Hospitalisés mercredi à l’Institut national des sciences et techniques radiologiques et quantiques (QST) de Chiba (est de Tokyo), une institution spécialisée dans le traitement des personnes exposées aux radiations, les cinq ouvriers ne présenteraient pas de problèmes de santé « dans l’immédiat », affirme la JAEA. « Mais nous ne pouvons pas exclure des conséquences à l’avenir. » Ils ont tous reçu un traitement devant permettre l’élimination des substances radioactives.

« Je n’ai jamais vu un tel niveau d’activité, a déclaré, de son côté, un dirigeant du QST, Makoto Akashi, au sujet des 22 000 becquerels. D’un point de vue scientifique, il est évident qu’un tel niveau d’exposition interne aux radiations augmente le risque de cancer pour ces ouvriers. » Un avis partagé par l’Autorité de régulation du nucléaire (NRA, le gendarme japonais du nucléaire) qui exige une enquête sur les procédures en place à Oarai. Ce n’est pas la première fois que la JAEA est critiquée pour ses dysfonctionnements. L’agence a été épinglée pour sa gestion discutable de combustible sur son site nucléaire de Tokai, également dans le département d’Ibaraki.

En 2015, la NRA avait recommandé au gouvernement de lui retirer les opérations du surgénérateur de Monju (centre du Japon). Accusée de négligences graves et de dissimulation d’informations, la JAEA était considérée comme « dans l’incapacité de gérer Monju en toute sécurité ». Ne pouvant trouver un opérateur pour remplacer la JAEA, les autorités ont décidé, en septembre 2016, le démantèlement de cette installation inaugurée en 1993, qui a coûté plus de 1 200 milliards de yens (9,7 milliards d’euros) et qui n’a jamais vraiment fonctionné.

Défiance persistante de la population

L’incident d’Oarai intervient alors que le gouvernement du premier ministre Shinzo Abe cherche toujours à relancer l’industrie nucléaire japonaise. La totalité des réacteurs de l’archipel ont été arrêtés après la catastrophe de Fukushima de mars 2011, la pire depuis Tchernobyl (Ukraine) en avril 1986.

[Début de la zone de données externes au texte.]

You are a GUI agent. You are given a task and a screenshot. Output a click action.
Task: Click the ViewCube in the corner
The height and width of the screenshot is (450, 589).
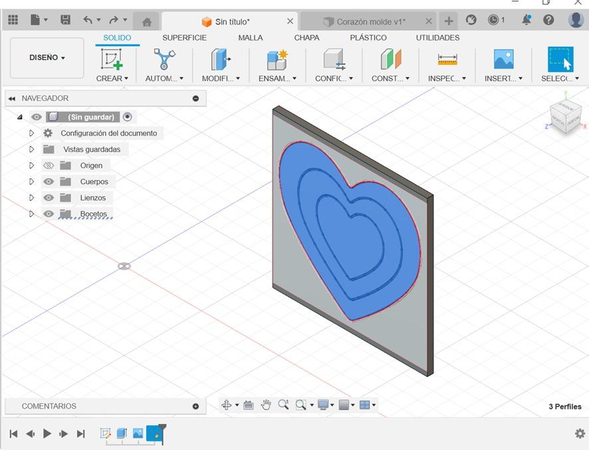click(x=564, y=118)
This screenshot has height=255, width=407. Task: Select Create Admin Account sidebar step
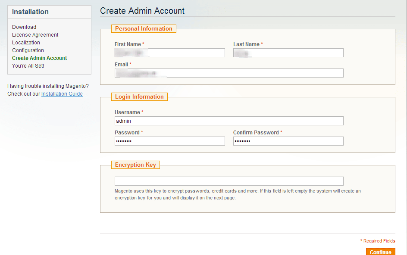tap(40, 58)
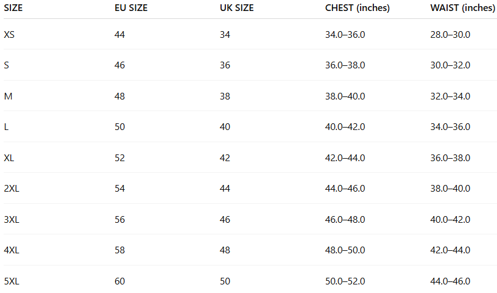The width and height of the screenshot is (497, 293).
Task: Click the WAIST (inches) column header
Action: tap(462, 8)
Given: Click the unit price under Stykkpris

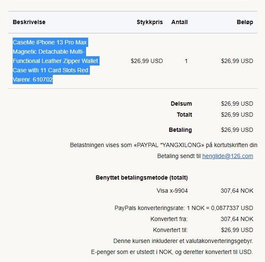Looking at the screenshot, I should (146, 61).
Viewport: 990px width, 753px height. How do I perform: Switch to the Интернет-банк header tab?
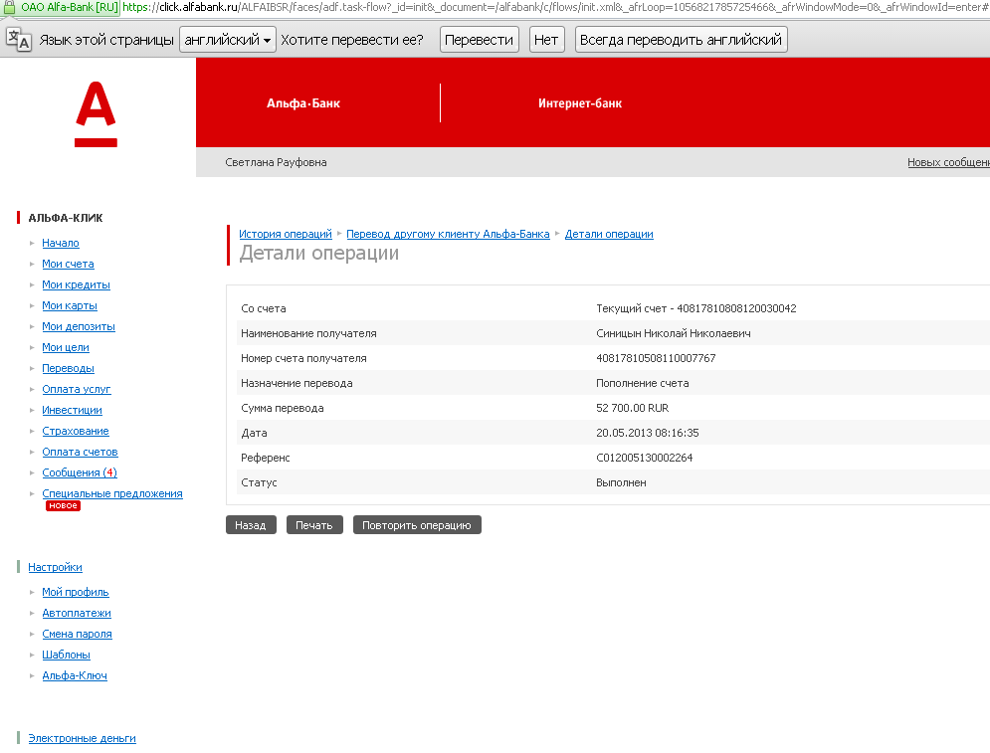[x=580, y=103]
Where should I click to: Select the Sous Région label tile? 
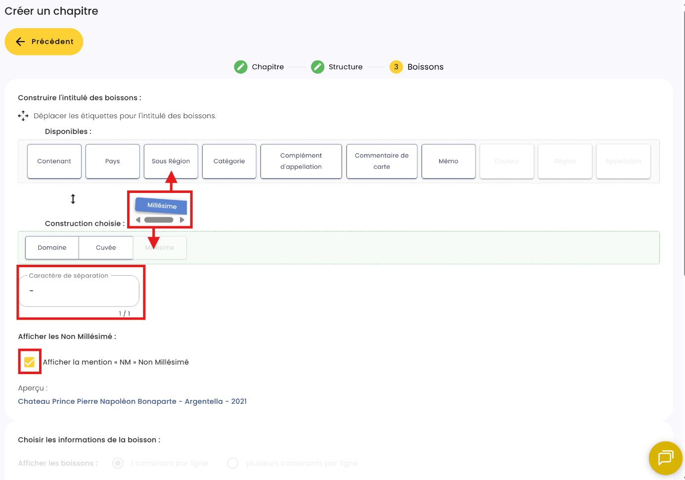pos(171,161)
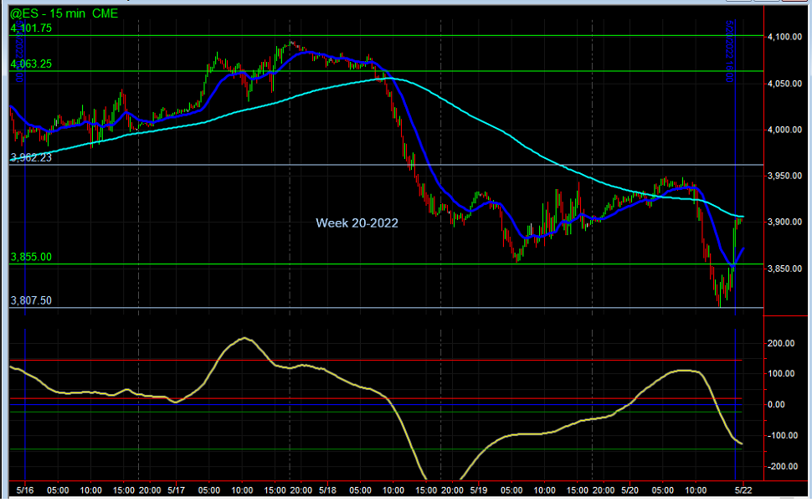
Task: Select the red price axis line
Action: click(763, 251)
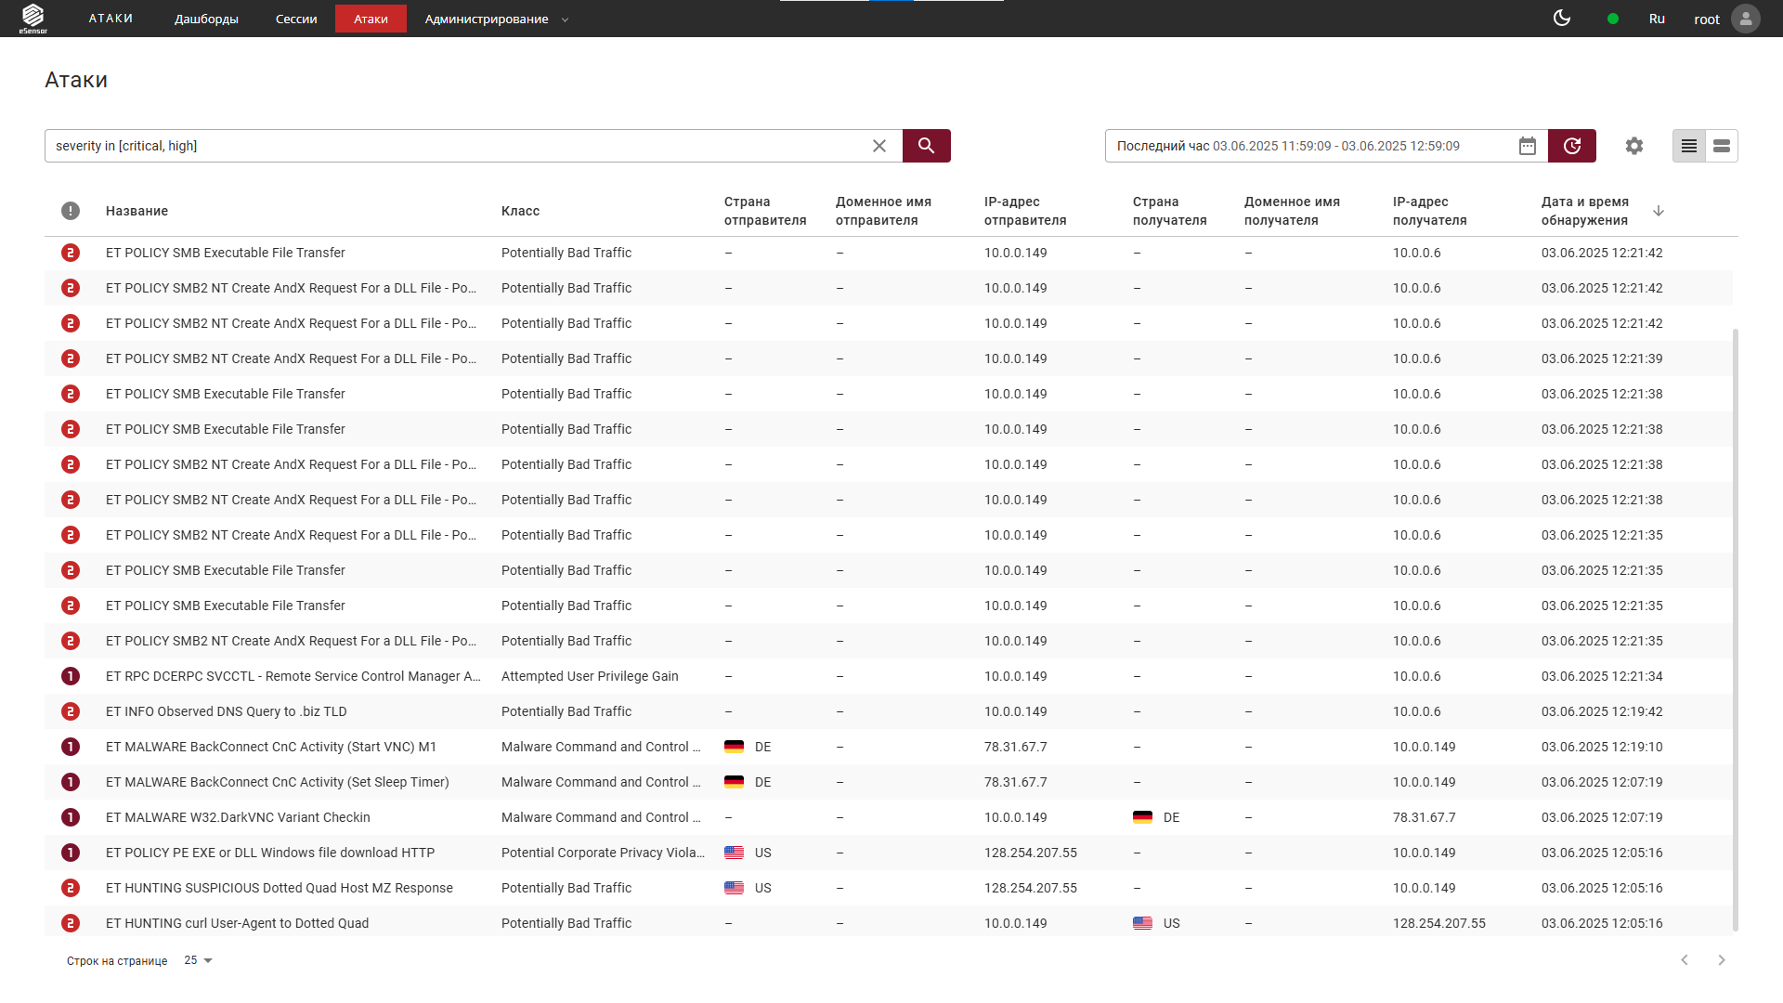The width and height of the screenshot is (1783, 1003).
Task: Click the eSensor logo icon
Action: 33,17
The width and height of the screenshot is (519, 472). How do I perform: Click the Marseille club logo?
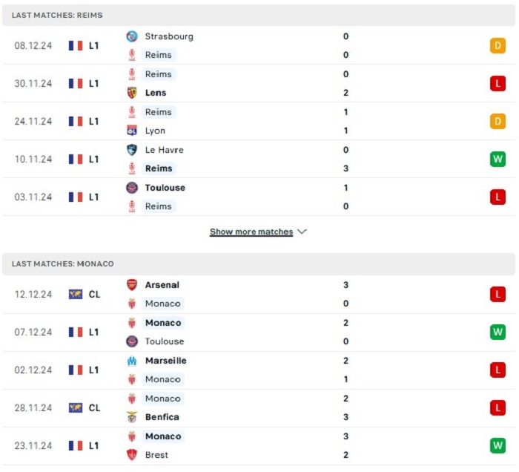tap(132, 361)
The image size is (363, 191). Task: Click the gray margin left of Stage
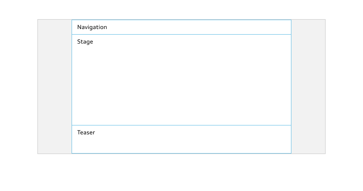point(55,80)
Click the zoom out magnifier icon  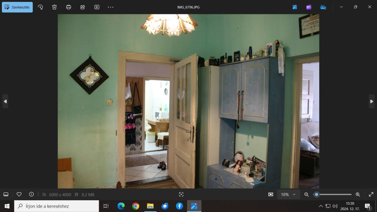click(x=306, y=194)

Malgré la défiance persistante de la population, les autorités veulent maintenir le nucléaire dans le bouquet énergétique nippon. Il devrait produire 20 à 22 % de l’électricité d’ici 2030, contre 28 % avant Fukushima. Depuis le redémarrage, le 17 mai, du réacteur 4 de la centrale de Takahama, quatre réacteurs sont en activité sur les 54 que comptait l’archipel avant la catastrophe de Fukushima. Un cinquième (Takahama-3) devrait redémarrer fin juin malgré les manifestations persistantes des opposants au nucléaire, qui s’inquiètent notamment de la pauvreté des plans d’évacuation en cas d’accident.

Le Japon possède également une grande quantité de plutonium, estimée à 48 tonnes, qu’il aimerait utiliser dans des réacteurs sous la forme de MOX, et qui inquiète car ce produit pourrait servir à fabriquer des armes nucléaires.

D’après l’organisation de protection de l’environnement Greenpeace, la Compagnie d’électricité du Kansai (Kepco) et Areva prévoiraient l’acheminement au Japon, à partir de Cherbourg (Manche), d’une cargaison de MOX destinée au réacteur 4 de la centrale de Takahama gérée par Kepco. Le départ serait prévu le 7 juillet. Areva retraite une grande partie du combustible nucléaire usagé nippon sur son site de La Hague (Manche) et, sans pouvoir donner « plus de détails pour le moment », ne nie pas que « des discussions » sont en cours « avec ses partenaires, y compris les autorités compétentes en France et au Japon, au sujet de ce type de transport ».